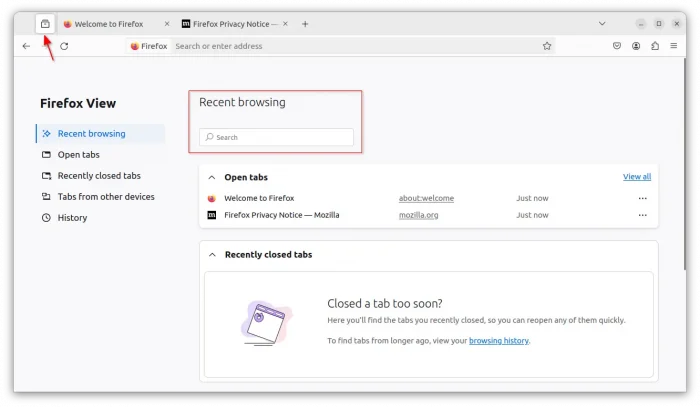Screen dimensions: 700x407
Task: Open the Extensions puzzle icon
Action: pyautogui.click(x=655, y=46)
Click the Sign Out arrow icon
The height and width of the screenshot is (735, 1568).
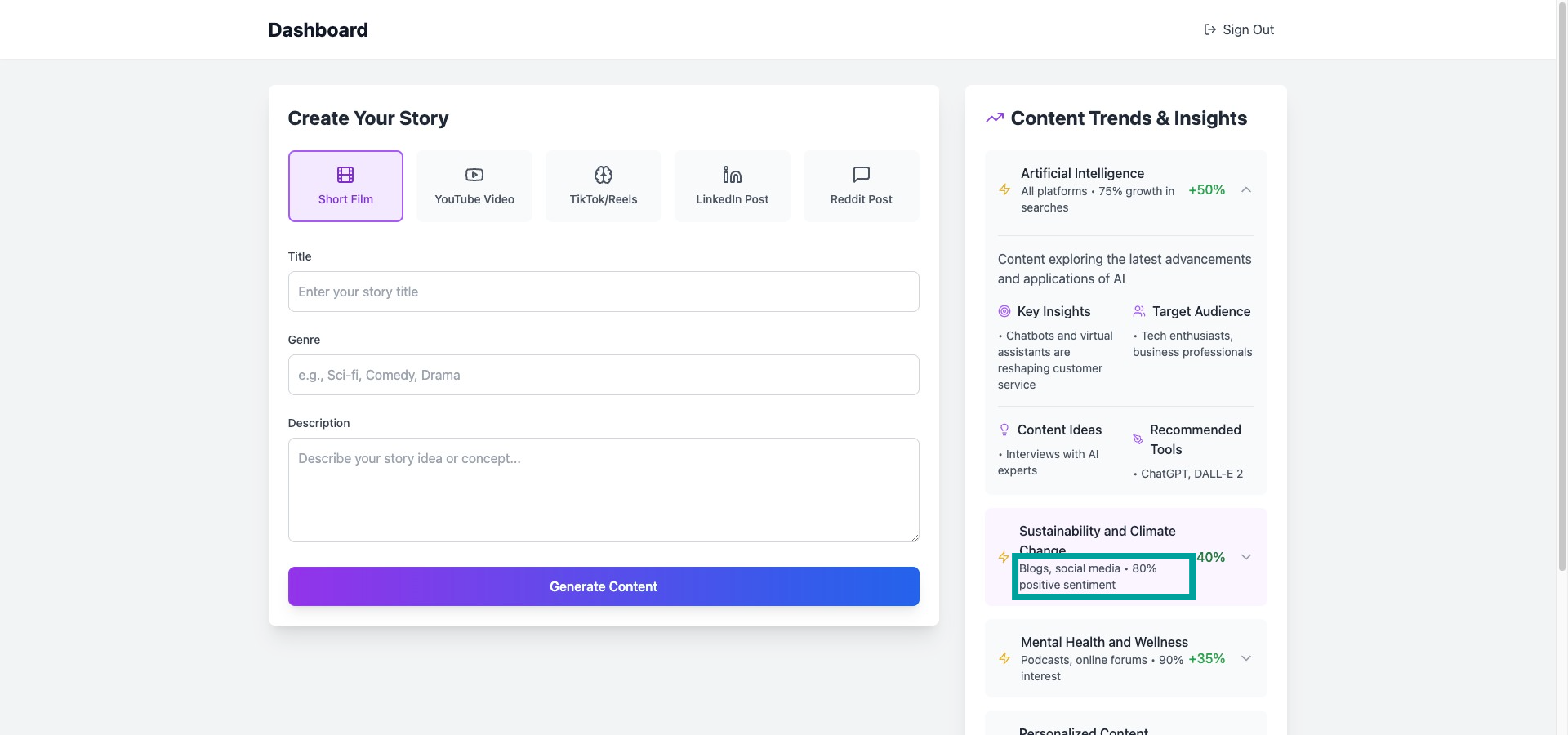tap(1210, 29)

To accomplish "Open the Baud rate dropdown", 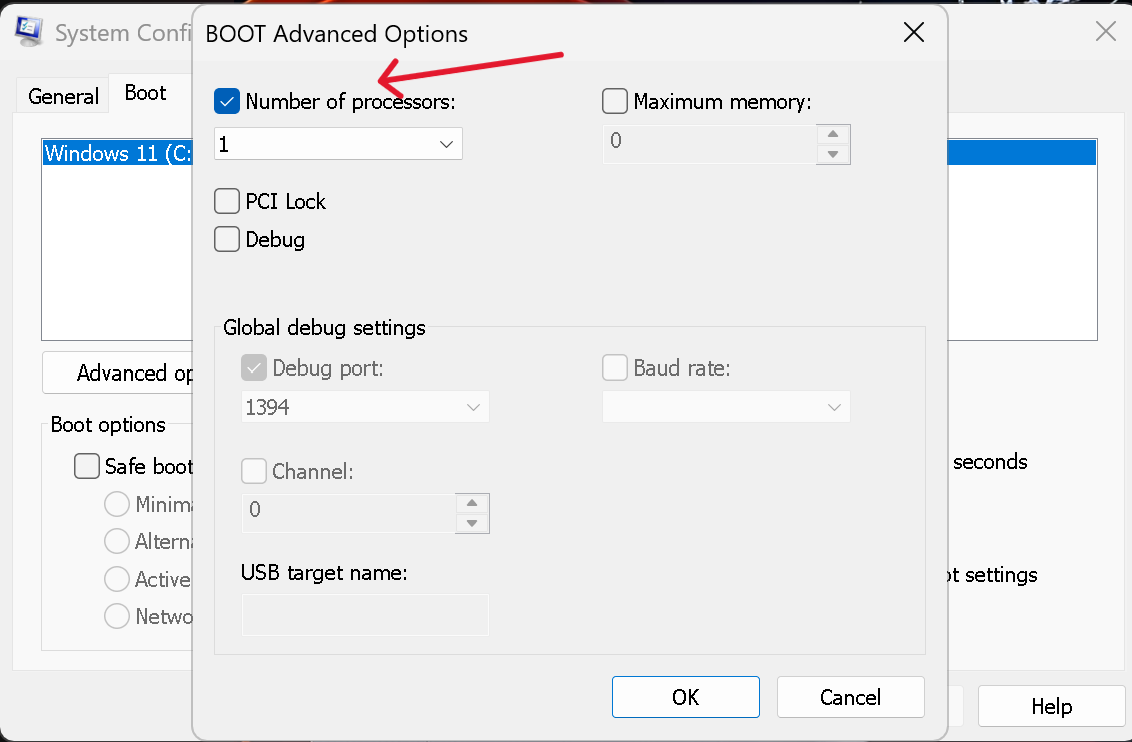I will click(726, 407).
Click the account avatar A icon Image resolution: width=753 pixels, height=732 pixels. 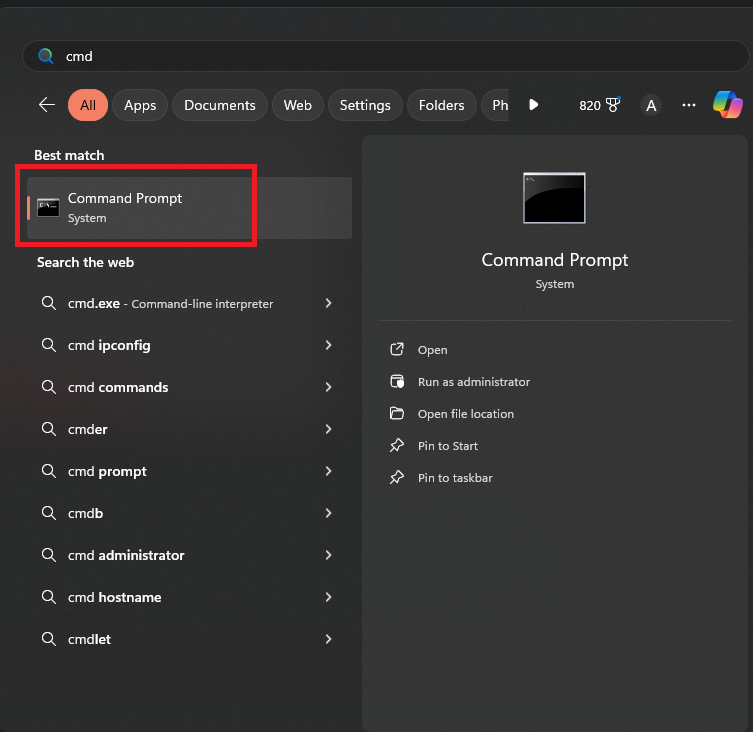(x=651, y=105)
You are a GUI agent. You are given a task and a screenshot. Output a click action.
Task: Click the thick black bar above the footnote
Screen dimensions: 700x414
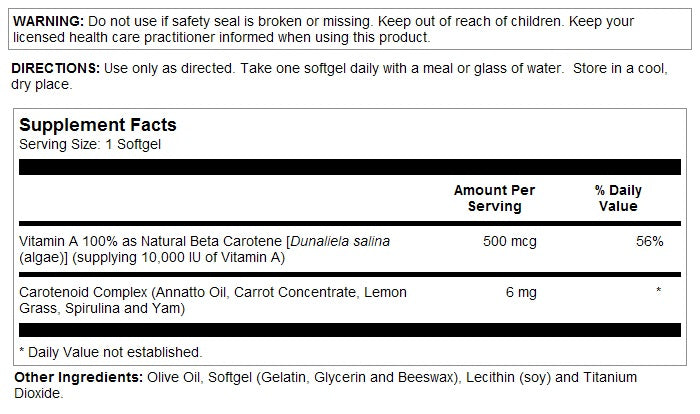pyautogui.click(x=350, y=330)
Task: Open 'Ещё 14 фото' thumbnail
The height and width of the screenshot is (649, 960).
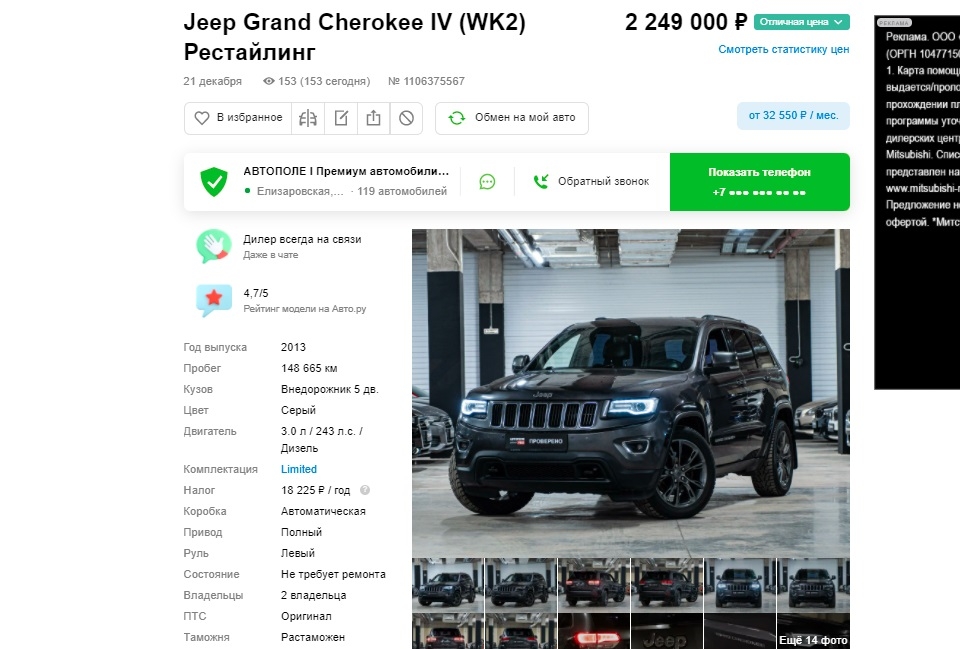Action: pos(813,631)
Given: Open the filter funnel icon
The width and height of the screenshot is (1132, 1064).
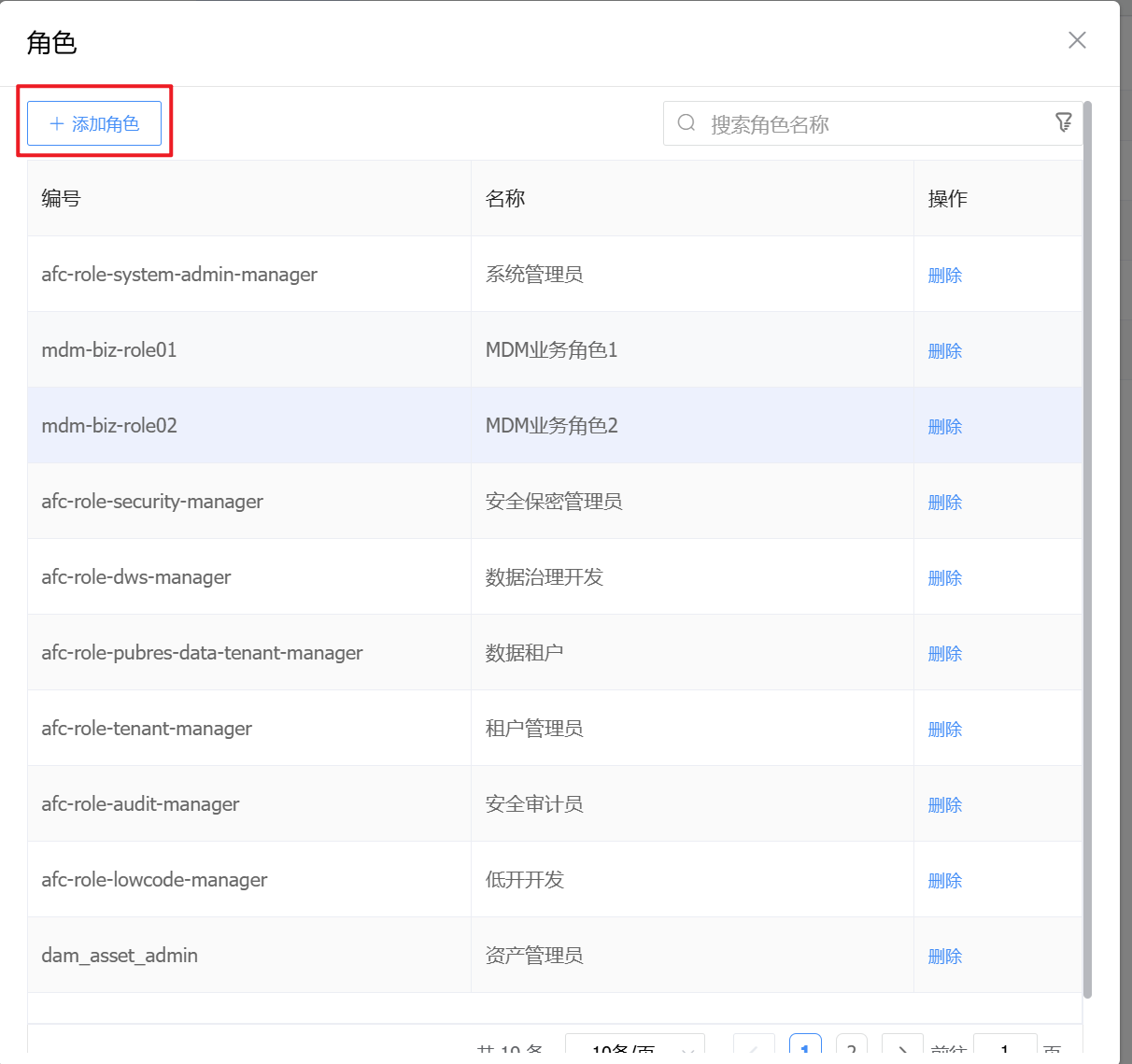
# # # # #
● **Exercise requirements**: In the answer, retype exactly and only the lines from the one holding "The height and width of the screenshot is (649, 960)." through the end of the listing, keeping both ends and dropping every picture.

● **Response below**:
The height and width of the screenshot is (649, 960).
Action: pos(813,631)
Given: Open the filter funnel icon
The width and height of the screenshot is (1132, 1064).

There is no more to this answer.